Every creature that appeared, by utter chance, in the beam of the bathysphere, was a hint of hundreds more still undiscovered. Whole new branches of the animal tree unfurled with the sight of a single specimen whose strange anatomy rewrote the textbooks. The darkness was the constant backdrop to this parade of revelations. Had any human beings ever stared so directly into so terrifying an abyss?
Bostelmann did draw these specimens in static detail against white backgrounds as was the norm for scientific images of natural specimens, but her innovation was to also paint them in their natural habitat, writhing, twisting, hunting, fleeing, living in the deep.
Like many a horror director would go on to do, Bostelmann composed with darkness. Her pictures plunge the viewer into the same visceral thrill of Beebe and Barton’s dangerous descent. Her use of scale, where something much larger than we might expect looms suddenly out of a total darkness, is as close to a jump scare as a single image can get.
And her picture of the bathysphere itself is probably the most evocative, telling a whole horror story on its own. It sits suspended in the gloom, illuminating monsters with its single beam as a human face peeks out from a round window, vulnerable and alone, while lidless eyes and vicious teeth encircle it.
As a matter of fact, it looks extremely like this sequence from Alien (1979) when a scouting party from the spaceship Nostromo lowers themselves into the belly of an unidentified planet.

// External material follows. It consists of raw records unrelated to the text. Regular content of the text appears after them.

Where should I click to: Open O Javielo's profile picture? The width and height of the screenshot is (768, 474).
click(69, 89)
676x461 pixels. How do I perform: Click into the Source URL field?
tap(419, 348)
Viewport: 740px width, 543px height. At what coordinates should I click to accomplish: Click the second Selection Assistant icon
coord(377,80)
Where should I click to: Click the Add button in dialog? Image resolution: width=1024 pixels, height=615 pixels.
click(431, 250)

In this week’s horror moment ‘In Space, No One can Hear Gromit Scream,’ I explored the idea of spaceships becoming haunted houses and touched on the connection between them and ships or submarines which are similarly isolating and inescapable. Bostelmann’s extraordinary pictures of the deep sea are a reminder that the darkness of a natural abyss is a doubly frightening setting: scary in a literal sense because anything could be lurking in the shadows, and a stark metaphorical reminder of our ignorance.

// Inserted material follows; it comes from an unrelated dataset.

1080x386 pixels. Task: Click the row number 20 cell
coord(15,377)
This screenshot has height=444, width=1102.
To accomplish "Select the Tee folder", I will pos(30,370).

Famously, it was Swiss artist H.R. Giger who designed much of Alien including the mysterious planet LV-246 upon which the xenomorph eggs are found. Director Ridley Scot had seen the biomechanical hellscapes of Giger’s ‘Necronomicon’ collection and hired him as a concept artist. Incidentally, the xenomorph looks not unlike a deep sea fish and is usually seen in glimpses, camouflaged in the dark.
Surely, then, the work of Else Bostelmann might also be a source of inspiration for the horror director. What is particularly affecting about her ground-breaking images, which were made famous by National Geographic and introduced humanity at large to the deep sea, is that the creatures she depicts are very real, and very much a part of our world.
If you want to find out more about Bostelmann’s drawings of the deep sea, my 10-minute audio play ‘A Song of Silent Wonders,’ commissioned by the Centre for Intercultural Musicology at Churchill College, is available to listen to here with gorgeous original music by composer Lily Blundell.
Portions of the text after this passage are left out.